Зигзаги без конца. Обнаженная совсем местность, глухая и пустынная, оживляемая несколько линией тедеграфных столбов. Однотонно и неприглядно. Отдыхом для глаз была малая нежданная деревушка, которую нам назвали Ардамити, с правой стороны дороги. Довольно видная церковь впереди домов привлекла к себе мое внимание издали различаемою надписью, начертанною над входными дверями ее. Подъехав ближе, я прочитал хронологическую дату 7130-й год от сотворения мира, соответствущий христианскому 1622-му, и ничего более. Сельцо высматривает веселым и оживленным. Слышатся песни работающих женшин – редкость, с какою мы еще не встречались во все наше странствование. Час времени мы употребили, пока взобрались на перевал горы, определяемый у Лами в 2774 фута абсолютной высоты. Значит, всего от уровня озера мы поднялись только на 1174 фута, по его же исчислению. Как будто мало. Наскучив однообразием голой покатости Мичкели, мы радостно приветствовали открывшуюся перед нами чудную панораму Пинда, с неподдающимися никакому описанию очертаниями ее и красками. В трех или четырех местах из сплошной линии горных вершин выникали в небо то шатром, то крышей, то несчетными буграми снежные массы.
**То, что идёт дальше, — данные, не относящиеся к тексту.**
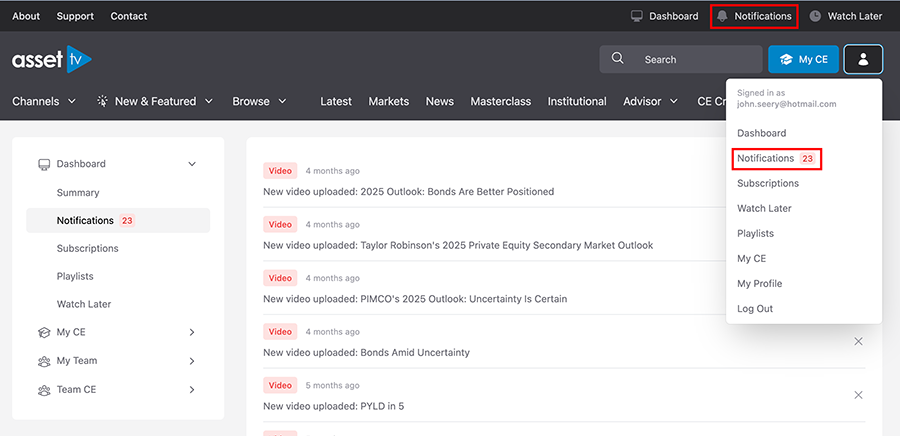The height and width of the screenshot is (436, 900).
Task: Open the Channels dropdown menu
Action: pyautogui.click(x=44, y=101)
Справа, поближе к нам, оди такой гигантский сугроб нам назвали знакомым именем Перистери, тоже с тремя верхами крылообразными, как и памятная Битольская голубка, только, по-видимому, повыше той, ибо вся ее макушка была в снегу, хотя мы подвинулись уже в сердце лета недели на две после Битоля, да и спустились градуса на полтора к Югу. Другая влево блестевшая громада, несоответственно своему виду, на карте пишется Зигос (ярмо, седло, коромысло). Местоположение ее как-раз по прямой линни к Гревено, и можно бы не сомневаться, что едучи из Периволи, мы уже пересекали ее в ее северном протяжении. Южную, сравнительно высшую вершину ее, нам предстоит „ступанием и пядью измерить“ завтра.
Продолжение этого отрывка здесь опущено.